David Bouchier: Ice cream odyssey
Howard Johnson’s restaurants and motor lodges were an important part of my American education. The news that the last Howard Johnson’s restaurant, in Lake George, New York, had closed, took me completely by surprise. I thought they had all vanished long ago, along with my hair and the orange roofs that were such a welcome sign for the weary, hot and hungry traveler.
In 1966, fifty-six long years ago, I set out on a road trip that became a kind of Odyssey, driving more than forty-thousand miles through forty states, from north to south and coast to coast. This was my very first visit to the United States, a total immersion experience. I had no ambition to imitate Jack Kerouac whose beat generation novel On the Road had been a sensation ten years earlier. He crisscrossed America in Greyhound buses, or by hitchhiking, and slept on people’s floors. I had a very plain Chevrolet Impala with no graffiti, that Kerouac and his companions would have despised, and slept in motels. But it was an adventure enough for me.

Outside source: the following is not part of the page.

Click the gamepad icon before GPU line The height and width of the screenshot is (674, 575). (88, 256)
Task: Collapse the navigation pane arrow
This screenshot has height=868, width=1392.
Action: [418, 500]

New York on an August day, when the temperature was one hundred and two degrees, was not a good start. But as soon as I escaped into the vast hinterland my idealistic image of America snapped back into focus. The journey took a whole year and taught me three things. First, that the wide-open spaces are really wide open: you wouldn’t want to live there, and almost nobody does. Second, that most American cities have New York-style social problems without the compensating New York glamour. Third, that Howard Johnson's was a symbol of everything that made America great. Having twenty-eight flavors of ice cream was quintessentially American — always the same but full of variety, like the nation itself.
There were five hundred Howard Johnson’s spread across America, so I couldn’t stop at every orange roof. But they served real food, not fast food, and often had comfortable travel lodges too.
It seemed to me that HoJo’s, as everyone called it, was one of the things that bound the regions and cultures of America together. Everywhere the same color scheme, the same friendly welcome, the same extravagant ice cream flavors. Television was also the same everywhere with just three channels — NBC, CBS and ABC — all offering the same news and almost identical entertainment, as long as you could get the rabbit ears on top of the motel TV to work. There were no social media, but the postal service was superb and wired telephones worked much better and more reliably than cell phones. It felt like one united nation under Howard Johnson and Walter Cronkite.
I wasn’t so naïve that I failed to notice the escalating Vietnam War, or the Civil Rights and feminist movements, or the fact that the Pennsylvania plates on my car sometimes made me unwelcome in the south.
But where would we be without nostalgia, and carefully-edited memories? What I saw in that long road trip was the “Old America” that conservatives still dream about, and I’m glad I saw it. With hindsight it was far from perfect, and we wouldn’t want to go back to those times. But at the time, on the open road, guzzling gas without a qualm at thirty-five cents a gallon, and with twenty-eight ice cream flavors never far away, it was grand.